Bryant-Bologna, un matrimonio che s’ha da fare?
«Al 95% Kobe Bryant sarà un giocatore della Virtus Bologna almeno per qualche mese». Queste le parole del patron Sabatini, dopo una lunga notte di trattative che ha fissato l’ingaggio del pluridecorato numero 24 a 3.3 milioni di euro con ancora in ballo eventuali benefit.
Reazioni contrastanti dal mondo delle tifoserie e anche tra gli stessi addetti ai lavori: se per molti vedere Bryant nel campionato italiano rappresenta la possibilità di realizzare un sogno (basti pensare alla lotta per gli autografi nell’ultimo giorno e all’esaltazione collettiva scatenata), per altri l’esborso economico da sostenere per un prodotto non del nostro basket suona quasi come un insulto, in un periodo in cui la Serie A è passata a 17 squadre dopo l’abominio della wild card con annessi ricorsi e dopo il fallimentare campionato europeo.

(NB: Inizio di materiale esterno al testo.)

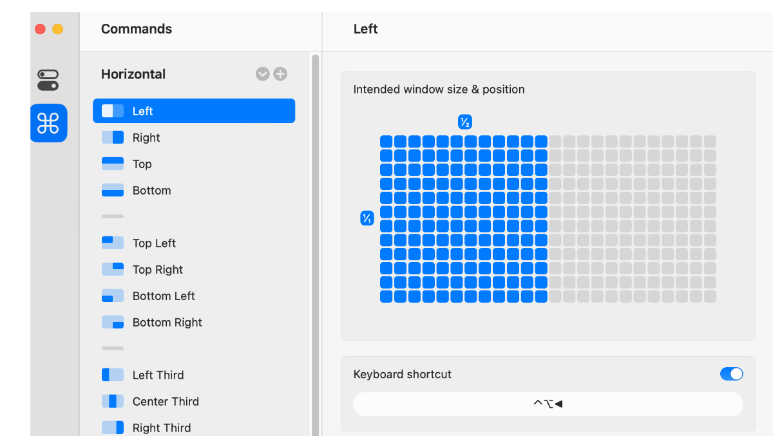
Task: Click the keyboard shortcut recorder field
Action: click(x=548, y=404)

C’è anche chi parla di campionato falsato, vista la concreta possibilità che Bryant faccia solo una parte del campionato lasciando la squadra in corso d’opera.
A tal proposito, pesanti sono state le parole di Daniel Hackett, critico verso la scelta di Bryant, un mito che si abbassa a scendere tra i normali per puri motivi di portafogli. Vera o falsa che sia l’affermazione del play pesarese, è fuori di ogni dubbio che un movimento in crisi come quello del basket azzurro abbia bisogno della risonanza mediatica e dell’entusiasmo che scatenerebbe l’arrivo di una stella di questo calibro.
Riavvicinare sostenitori e opinione pubblica al mondo della palla a spicchi potrebbe avere effetti positivi anche dopo la futura partenza di Bryant, sperando che l’atteggiamento e le motivazioni del campione siano sempre quelle che gli hanno fruttato titoli NBA e riconoscimenti individuali a ripetizione.